A Turkish court has ordered Facebook to censor pages insulting the Prophet Muhammad. This comes after the Charlie Hebdo massacre in Paris.
Facebook has been ordered by a Turkish court to censor pages insulting the Prophet Muhammad or risk being blocked entirely in the country.
The state-run Anadolu Agency reported the ruling was handed down late Sunday by a court in Ankara. The order comes days after another court in the country banned sites showing the latest cover of satirical French magazine Charlie Hebdo.
Facebook did not immediately respond to a request for comment. However, the news comes during the same month that CEO Mark Zuckerberg has spoken out against censorship.
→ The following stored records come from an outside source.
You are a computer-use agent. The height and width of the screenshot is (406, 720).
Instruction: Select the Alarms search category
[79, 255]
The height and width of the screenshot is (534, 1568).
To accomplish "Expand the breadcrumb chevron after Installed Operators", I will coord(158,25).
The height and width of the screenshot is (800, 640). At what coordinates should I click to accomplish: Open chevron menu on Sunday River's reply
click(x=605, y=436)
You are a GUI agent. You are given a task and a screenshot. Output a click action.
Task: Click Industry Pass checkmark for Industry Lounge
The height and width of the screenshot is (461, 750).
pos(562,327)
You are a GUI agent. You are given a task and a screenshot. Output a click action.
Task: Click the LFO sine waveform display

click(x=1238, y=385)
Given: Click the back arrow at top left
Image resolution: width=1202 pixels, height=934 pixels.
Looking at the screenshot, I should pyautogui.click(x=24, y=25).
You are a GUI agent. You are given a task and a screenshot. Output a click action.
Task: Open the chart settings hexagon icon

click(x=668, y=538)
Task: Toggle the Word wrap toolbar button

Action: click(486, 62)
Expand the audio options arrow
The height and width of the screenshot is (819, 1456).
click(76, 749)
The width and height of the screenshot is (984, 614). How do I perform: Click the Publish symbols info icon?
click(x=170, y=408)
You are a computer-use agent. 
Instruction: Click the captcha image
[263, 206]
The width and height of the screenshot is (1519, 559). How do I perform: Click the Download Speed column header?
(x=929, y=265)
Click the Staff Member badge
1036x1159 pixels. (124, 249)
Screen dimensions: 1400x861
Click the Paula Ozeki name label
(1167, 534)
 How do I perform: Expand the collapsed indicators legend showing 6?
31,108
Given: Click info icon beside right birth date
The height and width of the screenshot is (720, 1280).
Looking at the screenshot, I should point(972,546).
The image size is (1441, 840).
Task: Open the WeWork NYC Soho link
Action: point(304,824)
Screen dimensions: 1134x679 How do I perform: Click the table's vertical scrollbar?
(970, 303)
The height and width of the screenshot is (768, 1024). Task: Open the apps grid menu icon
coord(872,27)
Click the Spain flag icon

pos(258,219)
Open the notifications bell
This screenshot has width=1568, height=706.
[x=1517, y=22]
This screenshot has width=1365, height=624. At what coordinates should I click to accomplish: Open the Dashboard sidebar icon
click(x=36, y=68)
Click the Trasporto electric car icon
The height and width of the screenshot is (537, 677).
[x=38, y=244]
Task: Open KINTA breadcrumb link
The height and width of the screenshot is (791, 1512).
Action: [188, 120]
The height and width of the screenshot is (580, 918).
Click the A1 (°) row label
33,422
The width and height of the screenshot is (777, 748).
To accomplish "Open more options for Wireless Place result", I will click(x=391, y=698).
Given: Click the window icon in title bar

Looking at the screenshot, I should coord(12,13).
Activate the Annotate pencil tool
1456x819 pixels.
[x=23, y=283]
Last year Turkish President Tayyip Erdogan vowed to eradicate Twitter in the country after government corruption was exposed online.
The Daily Mail reported:
According to statistics released by Facebook, the company removed 1,893 ‘pieces of content’ at the request of the Turkish government.
Earlier this month, Turkey began to press for new legislation which would allow ministers to temporarily ban websites, such as Facebook and force Twitter to block an anonymous whistleblower, as part of a new campaign by the president.
The proposed law, debated by a parliamentary commission, would allow ministers to order access to be restricted to any website deemed to threaten lives, public order or people’s rights and freedoms by committing a crime.
The Telecommunications Directorate (TIB) would have to comply within four hours, and then apply for a court order for the ban to be extended beyond 24 hours.